Academics and the personal
Published by kim December 12th, 2006 in Feminism.I finished my first of three seminar papers last night. The perfectionist in me wants to go back and keep editing; the realist in me knows I have to cut and run. I think it turned out okay. The paper was actually a proposal for a larger scholarly research project. The title of the proposal is: “The Pathologized Breast: Feminist Epistemology, Imaging Technology, and Class Consciousness.” I am proposing to do ethnographic research at two women’s health clinics in Minneapolis. Each of the two clinics are representative of different patient populations–specifically in relation to class position. One is a community health clinic that serves a class-underprivileged patient population; the other is an university clinic that serves a class-privileged patient population. At these clinics, I hope to conduct participant-observations of women receiving breast ultrasounds as well as conduct follow-up interviews with the patients, technicians, and doctors. I think class is an important grounding to my project in terms of how it relates to knowledge production within our material practices (everyday “real” life). As such, I want to know if the cross-class patient populations come to know their bodies in different ways through imaging technology. More definitively, when a woman receives a breast ultrasound, how does the use of this technology govern her understanding of her body as “normal,” “deviant,” or “healthy” under the rubric of conceptual medical models of definition and treatment. (I am working from the premise that science is socially constructed in many ways.) Another troubling feature of my inquiry is the literal fear of life or death surrounding the breast ultrasound produced by breast cancer mortality rates. On one level, this fear legitimates women’s trust of routine screening tests; on another, it engenders a complicity between women and medical professionals which grants these professionals jurisdiction over breast cancer, treatment of breast cancer, and breast pathology–the jurisdiction of which extends well beyond the scientific capacity to “cure” breast cancer (thank you Catherine Reissman “Women and Medicalization: A New Perspective”).

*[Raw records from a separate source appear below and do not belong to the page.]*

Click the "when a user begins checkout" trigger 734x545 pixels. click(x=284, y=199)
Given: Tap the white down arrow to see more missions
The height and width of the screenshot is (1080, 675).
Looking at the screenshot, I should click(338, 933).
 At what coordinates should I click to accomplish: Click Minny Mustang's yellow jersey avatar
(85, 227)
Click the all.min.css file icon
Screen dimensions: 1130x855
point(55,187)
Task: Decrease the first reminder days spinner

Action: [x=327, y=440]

Why do I care about diagnostic breast ultrasounds? Four years ago, my sister-in-law Camille died of breast cancer. Camille was told by doctors that she was in remission in December 2001, after a half a year of chemo treatments. In April 2002 the doctors discovered that the cancer had metastasized into her liver, and she died in August, a few short months later, at the age of 36. I remember vividly the last time I saw her the July before her death; during that particular visit, she told me: “Don’t ever trust a doctor if they feel something in your breast with their hands; you have to see it to be sure. I don’t trust it unless I can see it.†This started me thinking about women’s relationships to their bodies through imaging technology. How do we come to know our bodies through imaging technology? What faith do we put in imaging technology to reassure us that we are okay? I miss Camille, and I hope in some way my project will help me understand what she went through as she sat through ultrasound after ultrasound within the rubric of medical authority wanting to know what was wrong with her body–wanting to know why her body had betrayed her.
So, my project is dedicated to Camille Pollei Matson: April 1966 to August 2002. She was a life that filled up so much space and gave so much love.